* [REQUIRED WORK] An exact reproduction of the data below is the required answer.

* [SUPPLIED RECORDS]

───

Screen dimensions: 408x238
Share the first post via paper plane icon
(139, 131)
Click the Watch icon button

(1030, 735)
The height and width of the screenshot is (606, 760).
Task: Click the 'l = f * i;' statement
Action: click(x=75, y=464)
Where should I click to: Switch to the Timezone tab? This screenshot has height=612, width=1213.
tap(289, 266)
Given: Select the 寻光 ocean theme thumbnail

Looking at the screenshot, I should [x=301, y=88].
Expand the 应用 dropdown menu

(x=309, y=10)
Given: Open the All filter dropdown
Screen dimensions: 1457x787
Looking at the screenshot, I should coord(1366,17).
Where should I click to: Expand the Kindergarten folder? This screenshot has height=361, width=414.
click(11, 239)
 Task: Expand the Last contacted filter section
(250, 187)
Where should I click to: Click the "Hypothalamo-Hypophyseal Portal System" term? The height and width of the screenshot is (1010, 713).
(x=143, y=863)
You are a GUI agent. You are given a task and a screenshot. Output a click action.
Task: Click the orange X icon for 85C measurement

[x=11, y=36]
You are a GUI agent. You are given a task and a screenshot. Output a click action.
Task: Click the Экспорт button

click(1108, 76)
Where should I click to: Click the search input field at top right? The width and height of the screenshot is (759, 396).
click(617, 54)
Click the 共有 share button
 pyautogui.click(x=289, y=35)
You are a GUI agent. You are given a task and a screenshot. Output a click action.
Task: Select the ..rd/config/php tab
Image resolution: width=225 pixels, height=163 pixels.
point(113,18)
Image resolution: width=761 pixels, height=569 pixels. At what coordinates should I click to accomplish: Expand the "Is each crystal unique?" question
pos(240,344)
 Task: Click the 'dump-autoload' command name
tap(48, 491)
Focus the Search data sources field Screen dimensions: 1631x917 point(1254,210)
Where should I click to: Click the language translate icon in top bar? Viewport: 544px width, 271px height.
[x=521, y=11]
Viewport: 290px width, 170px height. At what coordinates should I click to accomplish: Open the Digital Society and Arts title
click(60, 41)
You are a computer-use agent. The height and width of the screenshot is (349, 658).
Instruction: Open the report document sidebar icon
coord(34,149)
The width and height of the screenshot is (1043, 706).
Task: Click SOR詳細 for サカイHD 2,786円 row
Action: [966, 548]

───

* [EXERCISE OUTPUT]
Screen dimensions: 408x238
Share the first post via paper plane icon
(139, 131)
Click the Watch icon button

(1030, 735)
The height and width of the screenshot is (606, 760).
Task: Click the 'l = f * i;' statement
Action: click(x=75, y=464)
Where should I click to: Switch to the Timezone tab? This screenshot has height=612, width=1213.
tap(289, 266)
Given: Select the 寻光 ocean theme thumbnail

Looking at the screenshot, I should [x=301, y=88].
Expand the 应用 dropdown menu

(x=309, y=10)
Given: Open the All filter dropdown
Screen dimensions: 1457x787
Looking at the screenshot, I should coord(1366,17).
Where should I click to: Expand the Kindergarten folder? This screenshot has height=361, width=414.
click(11, 239)
 Task: Expand the Last contacted filter section
(250, 187)
Where should I click to: Click the "Hypothalamo-Hypophyseal Portal System" term? The height and width of the screenshot is (1010, 713).
(x=143, y=863)
You are a GUI agent. You are given a task and a screenshot. Output a click action.
Task: Click the orange X icon for 85C measurement

[x=11, y=36]
You are a GUI agent. You are given a task and a screenshot. Output a click action.
Task: Click the Экспорт button

click(1108, 76)
Where should I click to: Click the search input field at top right? The width and height of the screenshot is (759, 396).
click(617, 54)
Click the 共有 share button
 pyautogui.click(x=289, y=35)
You are a GUI agent. You are given a task and a screenshot. Output a click action.
Task: Select the ..rd/config/php tab
Image resolution: width=225 pixels, height=163 pixels.
point(113,18)
Image resolution: width=761 pixels, height=569 pixels. At what coordinates should I click to accomplish: Expand the "Is each crystal unique?" question
pos(240,344)
 Task: Click the 'dump-autoload' command name
tap(48, 491)
Focus the Search data sources field Screen dimensions: 1631x917 point(1254,210)
Where should I click to: Click the language translate icon in top bar? Viewport: 544px width, 271px height.
[x=521, y=11]
Viewport: 290px width, 170px height. At what coordinates should I click to accomplish: Open the Digital Society and Arts title
click(60, 41)
You are a computer-use agent. The height and width of the screenshot is (349, 658).
Instruction: Open the report document sidebar icon
coord(34,149)
The width and height of the screenshot is (1043, 706).
Task: Click SOR詳細 for サカイHD 2,786円 row
Action: [966, 548]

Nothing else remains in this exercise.